Business Services Industry
Customer service - retaining customers during the recession - Franchising: Special Guide
Nation's Business, March, 1992 by Gregory Matusky
Marketing in the recession requires finding new ways to reach and retain customers. If a product or service doesn't measure up, it disappears.
Yet franchise products and services rarely suffer from consumer indifference. Franchises, with their centralized marketing and consumer-driven research-and-development programs, know how to win the hearts of even the most discriminating consumers.
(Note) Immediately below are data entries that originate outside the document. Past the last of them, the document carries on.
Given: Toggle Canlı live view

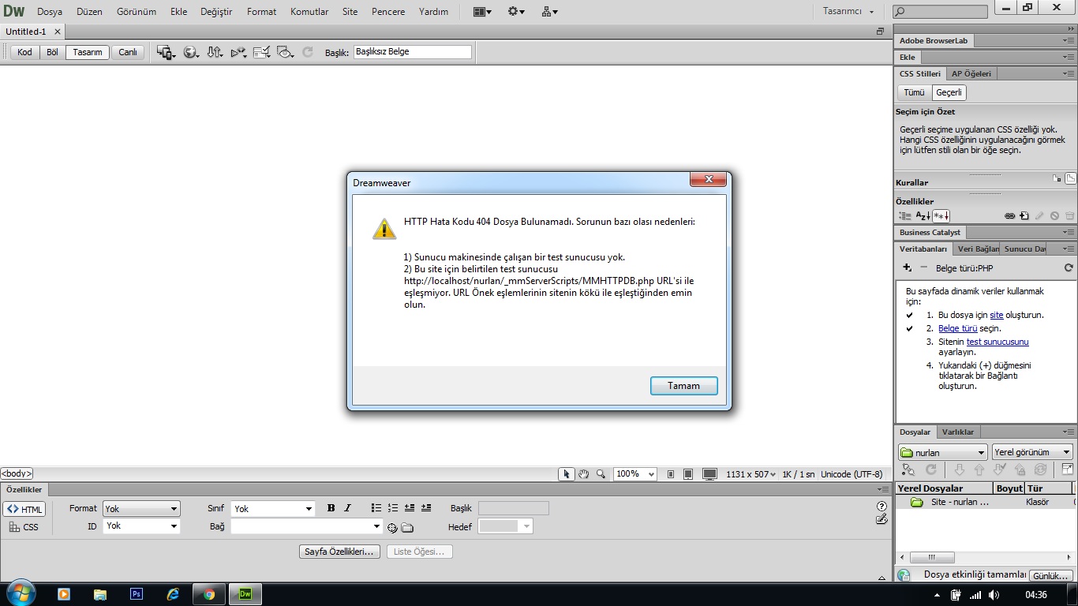Looking at the screenshot, I should click(x=128, y=52).
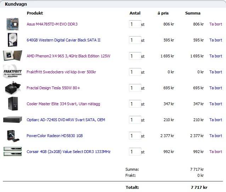Remove Fractal Design Tesla 550W from cart
The image size is (226, 192).
pyautogui.click(x=215, y=88)
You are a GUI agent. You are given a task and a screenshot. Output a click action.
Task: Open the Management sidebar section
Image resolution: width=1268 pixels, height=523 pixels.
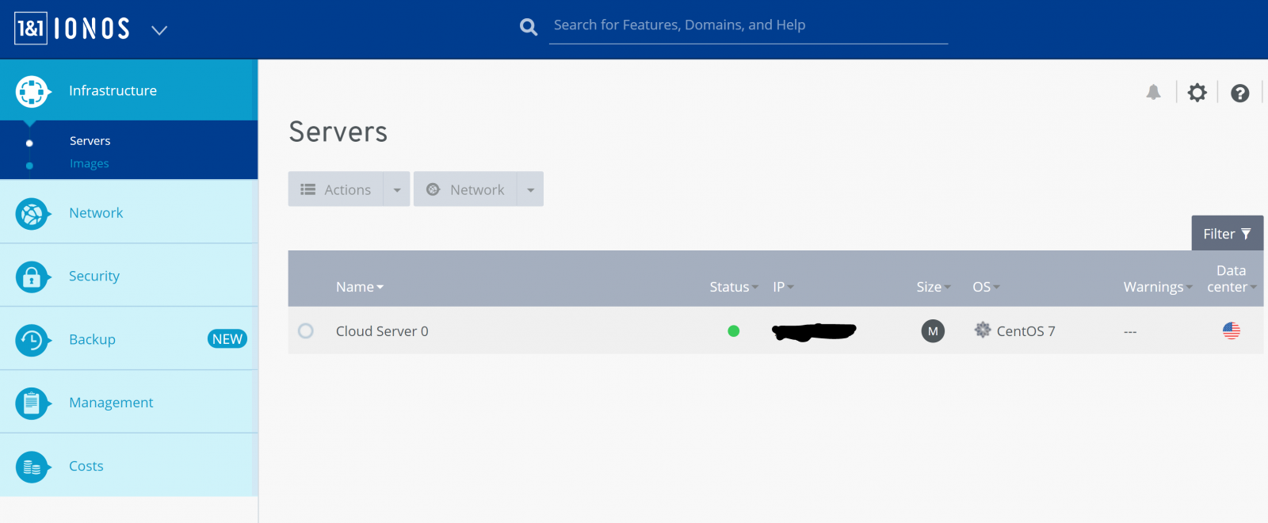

They do it through customer-service programs that go far beyond a simple thank-you after the sale.
For franchisors, customer service means winning and retaining consumers even when times are tough or recession threatens to cause even the most loyal consumer to give up a product or service.
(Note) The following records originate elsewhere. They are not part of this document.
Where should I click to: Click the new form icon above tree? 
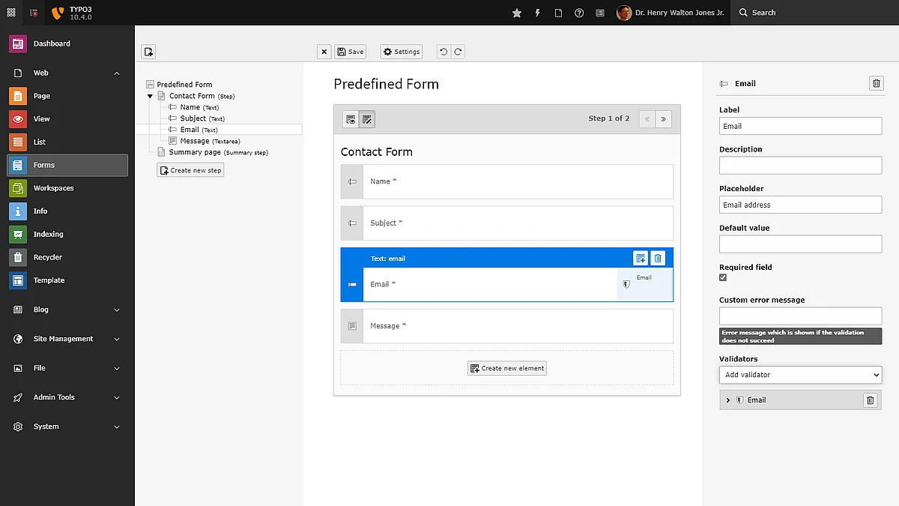tap(148, 52)
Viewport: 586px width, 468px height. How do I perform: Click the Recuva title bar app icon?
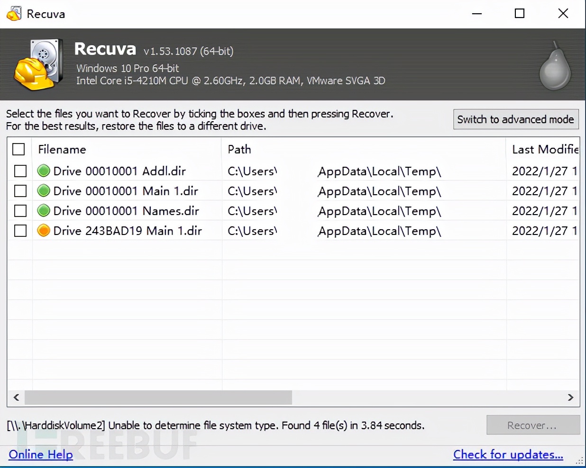pos(14,14)
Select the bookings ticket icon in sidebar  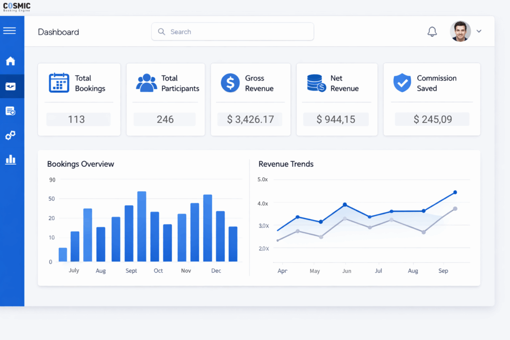coord(10,87)
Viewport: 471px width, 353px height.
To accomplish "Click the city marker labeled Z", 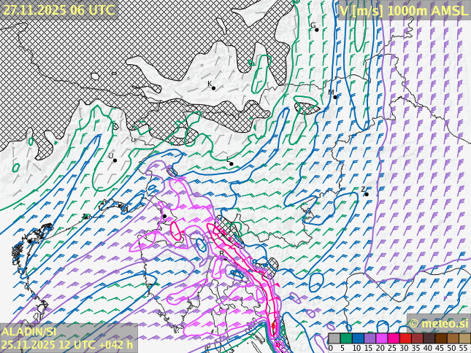I will click(367, 194).
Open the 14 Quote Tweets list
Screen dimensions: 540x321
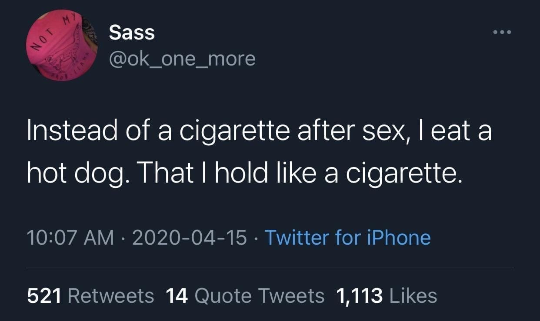[245, 296]
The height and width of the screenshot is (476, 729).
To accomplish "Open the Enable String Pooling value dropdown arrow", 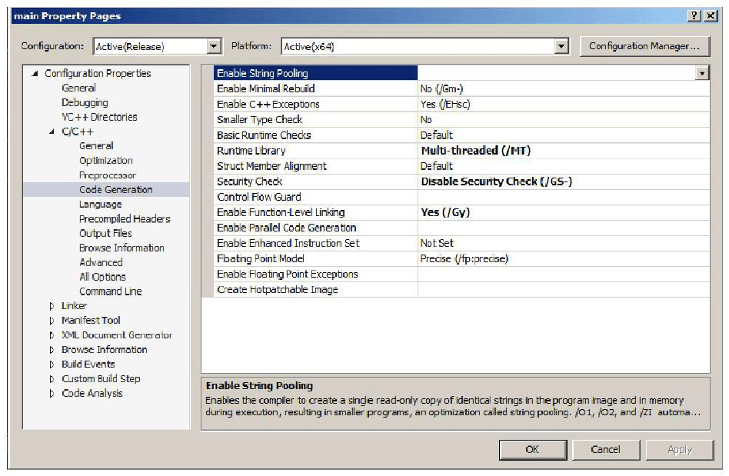I will pyautogui.click(x=701, y=73).
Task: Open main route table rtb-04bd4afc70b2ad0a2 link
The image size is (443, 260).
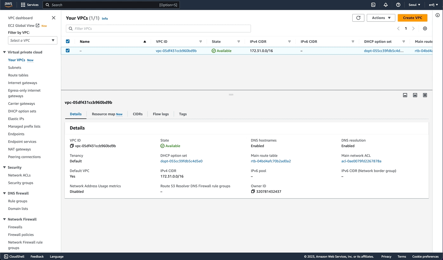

"The only way you can service your customer is to first understand who your customer is," says Nancy Nagamatsu, director of marketing for Goodbodies Natural Investment, Inc., a Miami-based retail franchisor. Goodbodies, with 14 franchisees in the U.S. and Europe, markets hair, body, and skin products that are said to contain no ingredients that could harm the environment.
"We have learned that our consumers tend to be innovators who want to know everything they can about the products they use," says Nagamatsu.
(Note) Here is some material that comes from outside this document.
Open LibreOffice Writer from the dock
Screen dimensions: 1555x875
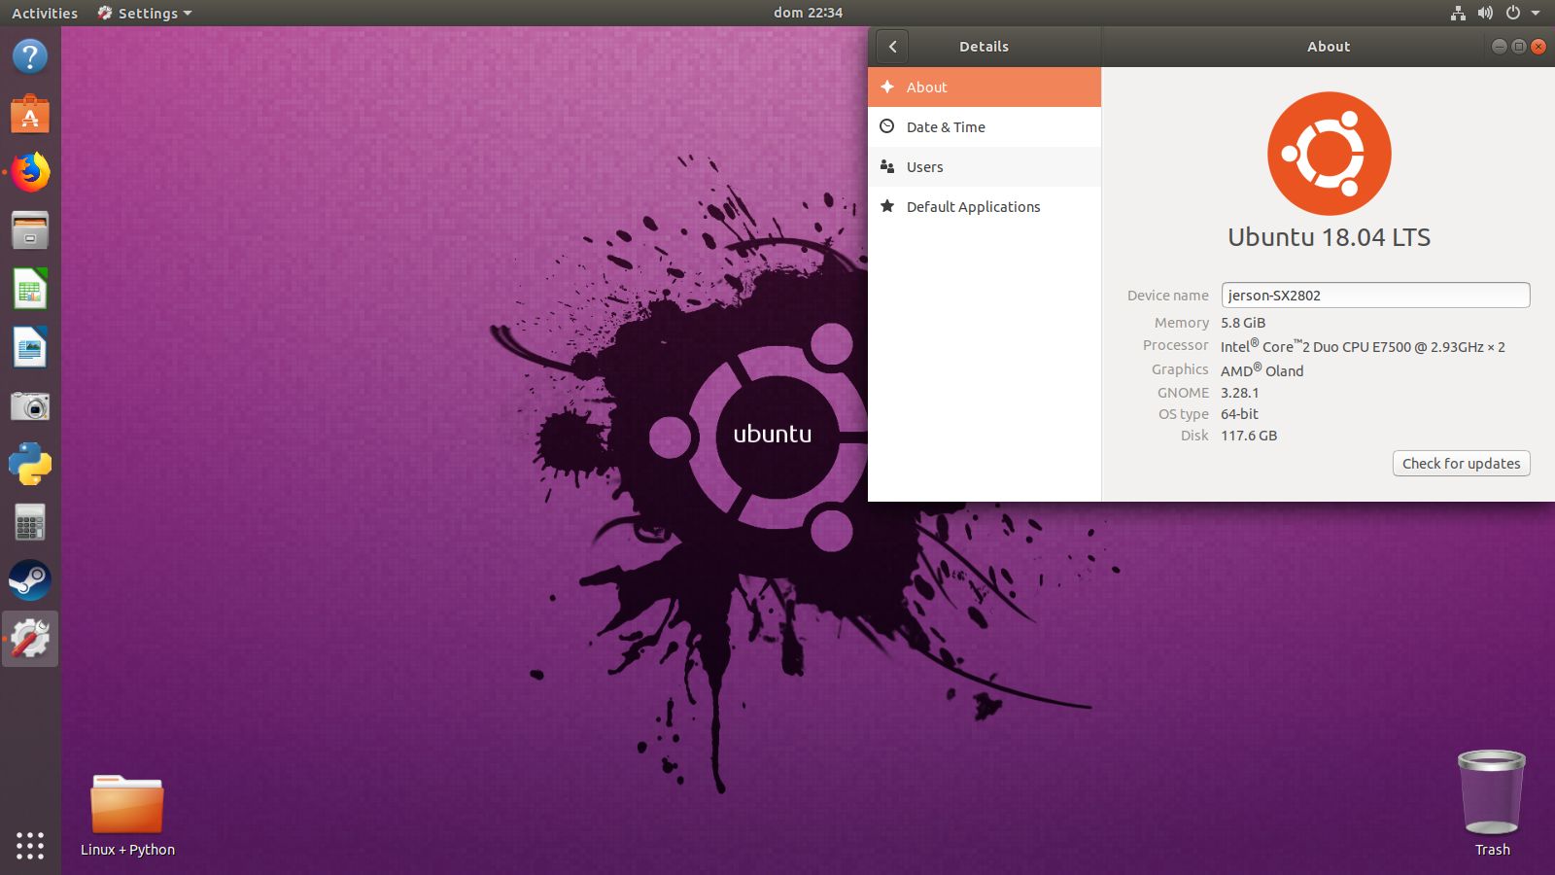(x=30, y=347)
To meet their customers' hunger for information, Goodbodies provides a range of educational services about their products and related topics.
Among the services are in-store product dictionaries that report key features of a product, toll-free consumer hot lines, and consumer newslteers that promote consumer causes and issues--not products.
"Our customers don't buy our products because they smell like lavender," says Nagamatsu. "They buy them because they know that lavender is a natural ingredient that can help any number of skin problems."
For other franchises, customer service takes a more pragmatic approach. For instance, at Takeout Taxi, a food-to-your-door franchise based in Herndon, Va., consumer feedback is regarded as the key to serving customers better. Takeout Taxi delivers restaurant-prepared meals to customers at their homes or workplaces.
The company, which has 11 franchisees who operate 30 units throughout the country, requires franchise owners to call every customer after they first use the service. "That first exposure to our service is the critical point in determining whether the customer will become a frequent or a one-time user," says Jonathan Krasner, the company's vice president of marketing. "If the customer liked the service, the telephone call reinforces their positive impressions, and if something wasn't absolutely right, the telephone follow-up gives us the chance to regain their confidence."
Krasner believes that these types of customer-service programs are a big reason why franchises succeed where independent businesses fail. "We tracked more than 150 attempts to copy our concept during the past three years," he says. "Ninety-eight percent of them failed. Sure, many of them had customer-service programs in place. But the service wasn't incorporated into the policies of the business. They were followed once or twice and then forgotten or abandoned.
"But a franchise doesn't give you that option," he adds. "Calling every new customer takes time. Most franchise owners think they have better things to do. But we enforce the rule, and the results speak for themselves." Ninety percent of Takeout Taxi's business in a mature market is from repeat customers.